March on Washington in 1941

In 1941Philip Randolph and Baynard Rustin began to organize a march to Washington to protest against discrimination in the defense industries. In May Randolph issued a "Call to Negro America to March on Washington for Jobs and Equal Participation in National Defense on July, 1, 1941". By June estimates of the number of people expecting to participate reached 100,000. Franklin D. Roosevelt attempted to persuade Randolph and Rustin call off the demonstration. When this failed, Roosevelt issued Executive Order 8802 barring discrimination in defence industries and federal bureaus (the Fair Employment Act). As a result of this action Randolph called off his proposed march.

Primary Sources

(1) Philip Randolph, statement made on the proposed March on Washington (15th January, 1941)

Negro America must bring its power and pressure to bear upon the agencies and representatives of the Federal Government to exact their rights in National Defense employment and the armed forces of the country. I suggest that ten thousand Negroes march on Washington, D. C. with the slogan: "We loyal Negro American citizens demand the right to work and fight for our country." No propaganda could be whipped up and spread to the effect that Negroes seek to hamper defense. No charge could be made that Negroes are attempting to mar national unity. They want to do none of these things. On the contrary, we seek the right to play our part in advancing the cause of national defense and national unity. But certainly there can be no national unity where one tenth of the population are denied their basic rights as American citizens.

(2) On 18th June, 1941, a meeting took place at the White House about the proposed March on Washington. This included Philip Randolph, Franklin D. Roosevelt, Walter White and Fiorello La Guardia.

Philip Randolph: Mr. President, time is running on. You are quite busy, I know. But what we want to talk with you about is the problem of jobs for Negroes in defense industries. Our people are being turned away at factory gates because they are colored. They can't live with this thing. Now, what are you going to do about it?

Franklin D. Roosevelt: Well, Phil, what do you want me to do?

Philip Randolph: Mr. President, we want you to do something that will enable Negro workers to get work in these plants.

Franklin D. Roosevelt: Why, I surely want them to work, too. I'll call up the heads of the various defense plants and have them see to it that Negroes are given the same opportunity to work in defense plants as any other citizen in the country.

Philip Randolph: We want you to do more than that. We want something concrete, something tangible, definite, positive, and affirmative.

Franklin D. Roosevelt: What do you mean?

Philip Randolph: Mr. President, we want you to issue an executive order making it mandatory that Negroes be permitted to work in these plants.

Franklin D. Roosevelt: Well Phil, you know I can't do that. If I issue an executive order for you, then there'll be no end to other groups coming in here and asking me to issue executive orders for them, too. In any event, I couldn't do anything unless you called off this march of yours. Questions like this can't be settled with a sledge hammer.

Philip Randolph: I'm sorry, Mr. President, the march cannot be called off.

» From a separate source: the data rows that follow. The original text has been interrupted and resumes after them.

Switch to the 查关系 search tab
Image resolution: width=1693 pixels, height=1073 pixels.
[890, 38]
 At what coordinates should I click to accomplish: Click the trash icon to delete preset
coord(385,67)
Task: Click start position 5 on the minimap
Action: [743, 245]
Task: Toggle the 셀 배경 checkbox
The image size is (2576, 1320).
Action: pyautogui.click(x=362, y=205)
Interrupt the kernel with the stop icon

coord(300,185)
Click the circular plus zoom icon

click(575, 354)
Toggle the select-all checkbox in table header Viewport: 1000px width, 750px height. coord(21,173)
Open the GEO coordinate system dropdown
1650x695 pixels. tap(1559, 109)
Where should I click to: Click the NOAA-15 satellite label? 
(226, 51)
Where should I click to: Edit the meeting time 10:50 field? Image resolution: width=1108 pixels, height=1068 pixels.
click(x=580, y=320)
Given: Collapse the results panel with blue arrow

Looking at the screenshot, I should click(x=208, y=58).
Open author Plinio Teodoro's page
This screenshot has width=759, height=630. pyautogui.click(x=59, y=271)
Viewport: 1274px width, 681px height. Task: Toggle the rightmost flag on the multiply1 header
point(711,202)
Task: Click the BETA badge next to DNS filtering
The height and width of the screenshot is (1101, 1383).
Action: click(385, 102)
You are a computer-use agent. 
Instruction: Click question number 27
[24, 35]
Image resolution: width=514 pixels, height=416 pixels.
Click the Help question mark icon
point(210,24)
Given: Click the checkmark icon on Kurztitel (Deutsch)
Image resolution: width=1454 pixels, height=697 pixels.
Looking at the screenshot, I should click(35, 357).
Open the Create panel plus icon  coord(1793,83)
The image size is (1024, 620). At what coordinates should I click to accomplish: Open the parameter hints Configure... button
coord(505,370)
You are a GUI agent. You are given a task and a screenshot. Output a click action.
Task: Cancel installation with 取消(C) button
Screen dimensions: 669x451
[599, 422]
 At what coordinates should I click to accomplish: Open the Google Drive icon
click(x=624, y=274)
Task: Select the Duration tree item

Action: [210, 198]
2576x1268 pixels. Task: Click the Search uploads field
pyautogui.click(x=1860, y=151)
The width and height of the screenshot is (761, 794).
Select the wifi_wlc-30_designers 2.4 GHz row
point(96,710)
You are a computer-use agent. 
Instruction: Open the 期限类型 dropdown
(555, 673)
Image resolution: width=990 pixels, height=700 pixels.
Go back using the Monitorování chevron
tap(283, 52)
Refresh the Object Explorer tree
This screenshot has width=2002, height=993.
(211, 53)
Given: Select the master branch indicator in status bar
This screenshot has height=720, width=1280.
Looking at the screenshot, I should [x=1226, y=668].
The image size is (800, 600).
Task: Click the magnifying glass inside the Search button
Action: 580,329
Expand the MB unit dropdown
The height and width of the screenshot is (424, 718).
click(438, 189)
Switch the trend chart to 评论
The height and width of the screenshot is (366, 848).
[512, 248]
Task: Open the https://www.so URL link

Franklin D. Roosevelt: How many people do you plan to bring?

Philip Randolph: One hundred thousand, Mr. President.

Franklin D. Roosevelt: Walter, how many people will really march?

Walter White: One hundred thousand, Mr. President.

Fiorello La Guardia: Gentleman, it is clear that Mr. Randolph is not going to call off the march, and I suggest we all begin to seek a formula.

(3) Philip Randolph, statement on the cancellation of the March on Washington (25th June, 1941)

The march has been called off because its main objective, namely the issuance of an Executive Order banishing discrimination in national defense, was secured. The Executive Order was issued upon the condition that the march be called off.